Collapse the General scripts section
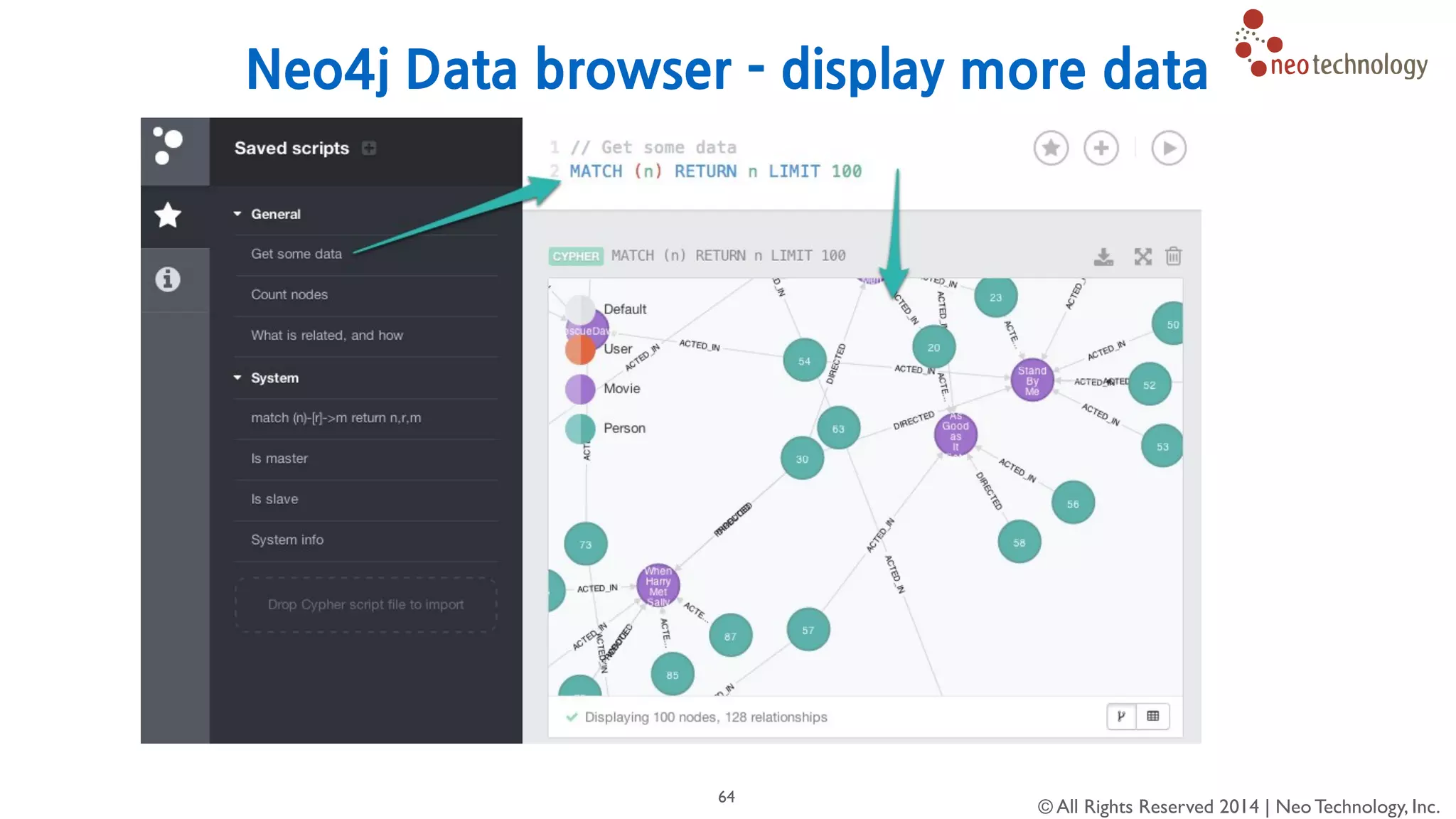This screenshot has height=819, width=1456. (237, 214)
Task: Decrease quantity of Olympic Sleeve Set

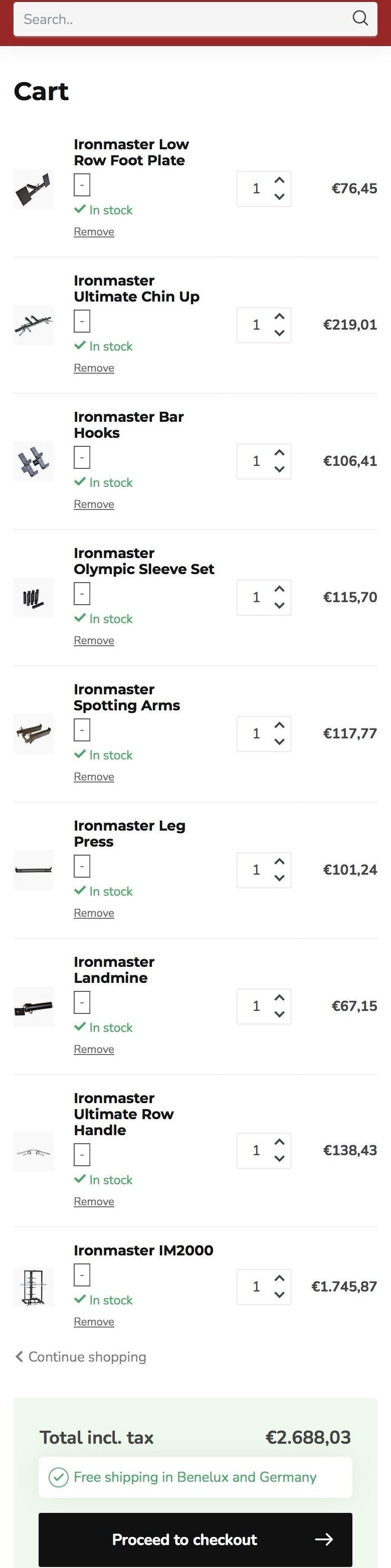Action: tap(280, 606)
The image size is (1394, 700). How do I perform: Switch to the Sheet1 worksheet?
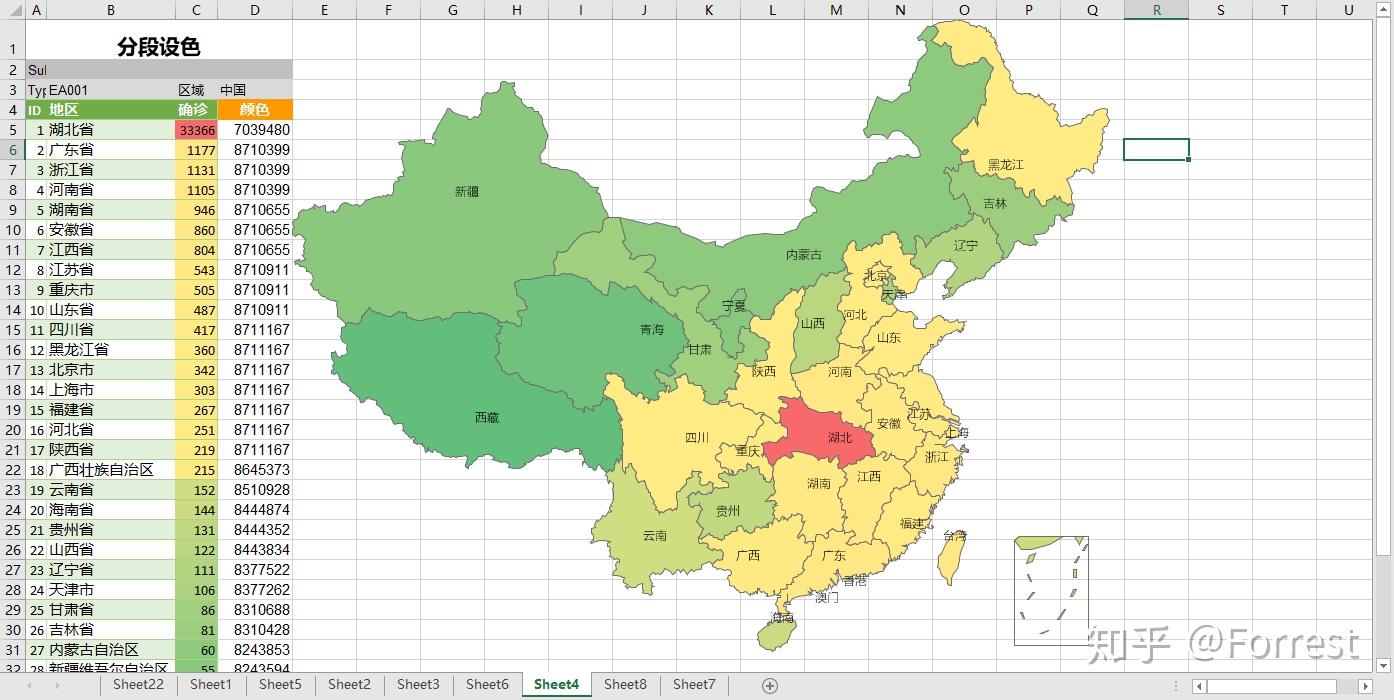(x=210, y=685)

> [Problem details] Write out the text lines of all the items above word for word, leaving out the pictures.

> [Correct answer]
Collapse the General scripts section
This screenshot has height=819, width=1456. (237, 214)
Task: Decrease quantity of Olympic Sleeve Set

Action: tap(280, 606)
The image size is (1394, 700). How do I perform: Switch to the Sheet1 worksheet?
(x=210, y=685)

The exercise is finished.